The new “split deal”

The Ruling Commission has ruled in favour of a new “split deal” between unrelated parties and subject to the following conditions and commitments.

  • The transferee of the leasehold and the purchaser of the freehold must be unrelated parties.
  • The value of the freehold (costs excluded) should amount to at least 8% of the market value of the real estate asset in full ownership, and the leasehold must have a duration of 99 years.
  • In terms of remuneration, a substantial first instalment ranging from 89% to 92% of the market value of the real estate asset in full ownership is allowed; subsequent periodic instalments should range from 4% to 7% of the freehold’s value.
  • The purchaser of the freehold must also undertake not to apply for the status of a “merchant of goods” and not be involved in the financing of residential properties by individuals.

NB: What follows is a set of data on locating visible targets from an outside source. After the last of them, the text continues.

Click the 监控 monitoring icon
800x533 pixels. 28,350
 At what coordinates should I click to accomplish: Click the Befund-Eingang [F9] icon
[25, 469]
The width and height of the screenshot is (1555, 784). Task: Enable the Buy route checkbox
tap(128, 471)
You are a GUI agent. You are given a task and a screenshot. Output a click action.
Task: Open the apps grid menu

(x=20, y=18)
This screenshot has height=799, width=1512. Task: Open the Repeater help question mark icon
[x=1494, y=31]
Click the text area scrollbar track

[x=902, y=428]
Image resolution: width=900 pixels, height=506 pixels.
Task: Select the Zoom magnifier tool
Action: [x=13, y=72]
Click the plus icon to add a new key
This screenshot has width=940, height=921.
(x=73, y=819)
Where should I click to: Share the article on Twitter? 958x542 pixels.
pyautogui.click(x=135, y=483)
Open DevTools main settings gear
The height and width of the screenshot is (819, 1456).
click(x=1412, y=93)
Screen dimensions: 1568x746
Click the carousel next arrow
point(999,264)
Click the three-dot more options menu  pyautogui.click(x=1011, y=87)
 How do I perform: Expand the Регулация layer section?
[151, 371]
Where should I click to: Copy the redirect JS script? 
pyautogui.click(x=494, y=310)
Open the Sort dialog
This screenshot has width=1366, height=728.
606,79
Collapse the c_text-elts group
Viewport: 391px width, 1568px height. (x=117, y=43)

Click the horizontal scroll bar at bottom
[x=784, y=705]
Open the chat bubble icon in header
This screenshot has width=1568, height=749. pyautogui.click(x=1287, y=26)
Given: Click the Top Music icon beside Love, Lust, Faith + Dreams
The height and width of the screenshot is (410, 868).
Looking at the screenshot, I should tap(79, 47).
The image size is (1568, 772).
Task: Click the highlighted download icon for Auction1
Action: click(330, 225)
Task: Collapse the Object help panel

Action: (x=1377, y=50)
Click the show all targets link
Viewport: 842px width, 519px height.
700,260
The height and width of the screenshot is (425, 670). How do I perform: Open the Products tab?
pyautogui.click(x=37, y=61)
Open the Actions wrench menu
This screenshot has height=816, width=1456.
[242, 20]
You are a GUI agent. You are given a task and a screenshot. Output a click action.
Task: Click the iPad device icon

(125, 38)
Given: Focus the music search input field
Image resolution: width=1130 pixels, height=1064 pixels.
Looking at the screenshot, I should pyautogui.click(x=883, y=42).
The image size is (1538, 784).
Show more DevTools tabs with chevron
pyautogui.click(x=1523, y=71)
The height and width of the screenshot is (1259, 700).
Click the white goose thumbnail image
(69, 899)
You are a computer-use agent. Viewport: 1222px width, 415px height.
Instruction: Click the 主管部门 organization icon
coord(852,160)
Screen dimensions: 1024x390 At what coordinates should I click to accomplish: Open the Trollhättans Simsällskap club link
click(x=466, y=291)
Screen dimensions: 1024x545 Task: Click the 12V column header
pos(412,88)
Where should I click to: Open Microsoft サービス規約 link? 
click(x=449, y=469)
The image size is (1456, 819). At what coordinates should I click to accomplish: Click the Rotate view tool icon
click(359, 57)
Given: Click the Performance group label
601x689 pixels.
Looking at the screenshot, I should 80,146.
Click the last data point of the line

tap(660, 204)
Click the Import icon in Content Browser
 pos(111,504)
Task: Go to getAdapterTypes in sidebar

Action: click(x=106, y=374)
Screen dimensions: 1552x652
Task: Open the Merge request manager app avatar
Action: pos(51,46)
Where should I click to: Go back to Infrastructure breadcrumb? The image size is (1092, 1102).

The absence of reunification of the full ownership is again an issue; it is, however, specified that a leaseholder and future transferee can benefit from a call option subject to RETT becoming due on the full ownership value upon exercise.

Call option and tax abuse

As mentioned above, the Ruling Commission seems to accept the principle of a call option, which could lead to the reconstitution of the full ownership of a real estate asset, although RETT, at a rate of 10 or 12.50% of the full property value would be payable.

Such tax treatment is not based on any specific legal provision and should, therefore, be interpreted as an application of the general anti-abuse rule. We believe, however, there should be no tax abuse, if at least the following conditions are met:

  • The beneficiary of the call option is each transferee of the leasehold right, provided that he is neither related to the transferor nor to the owner of the freehold;
  • The call option can be exercised as from the 28th year following the grant of the leasehold so as to comply with the minimum legal term of a leasehold; and
  • The exercise price should correspond to the market value of the freehold, substantiated by external valuation report(s).